- EXERCISE GOAL
From the listing below, give again exactly the lines from the line with "Image resolution: width=1024" to the line with "Viewport: 1080px width, 1036px height.", ends included, without any pictures.

- LISTED ENTRIES

^^^^

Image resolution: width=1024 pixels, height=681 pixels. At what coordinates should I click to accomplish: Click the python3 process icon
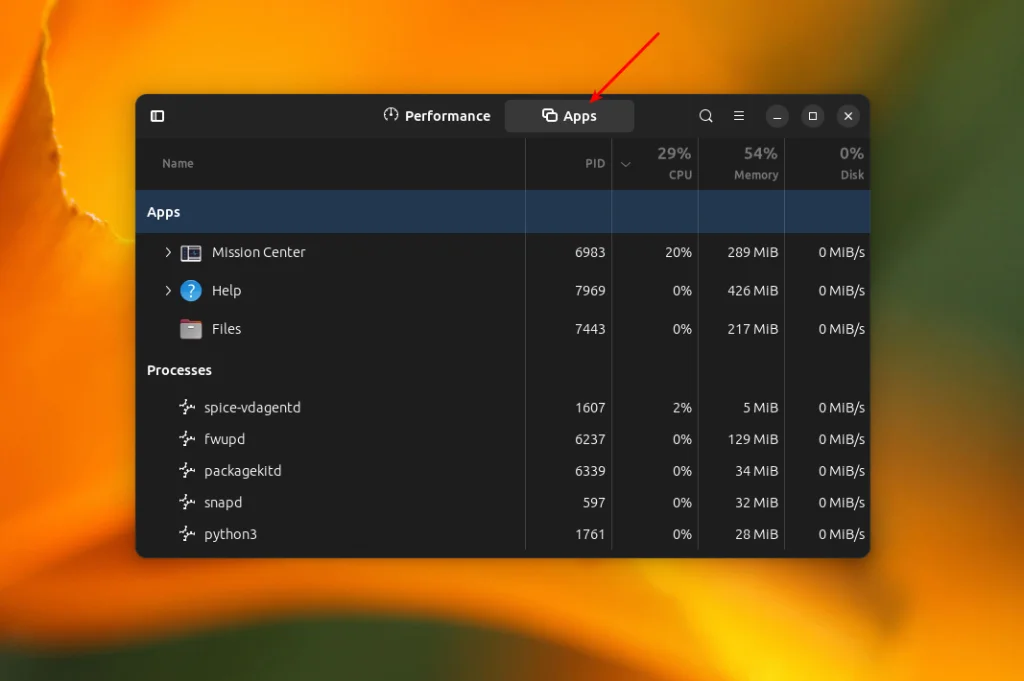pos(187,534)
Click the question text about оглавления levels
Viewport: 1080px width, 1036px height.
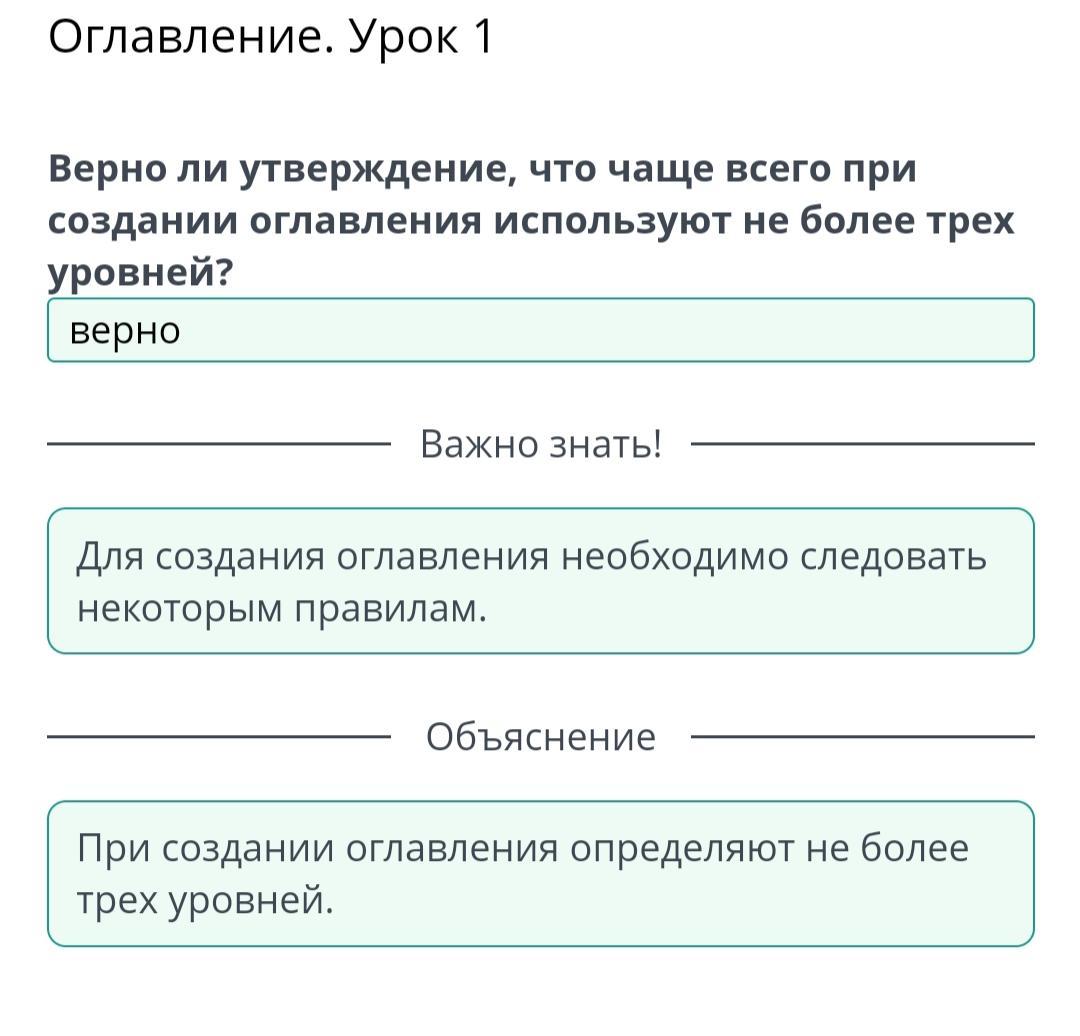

^^^^

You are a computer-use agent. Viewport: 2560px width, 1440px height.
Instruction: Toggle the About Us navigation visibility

^^^^

- REPLY TO THE EXERCISE
Image resolution: width=1024 pixels, height=681 pixels. At what coordinates should I click to accomplish: Click the python3 process icon
pos(187,534)
Click the question text about оглавления levels
Viewport: 1080px width, 1036px height.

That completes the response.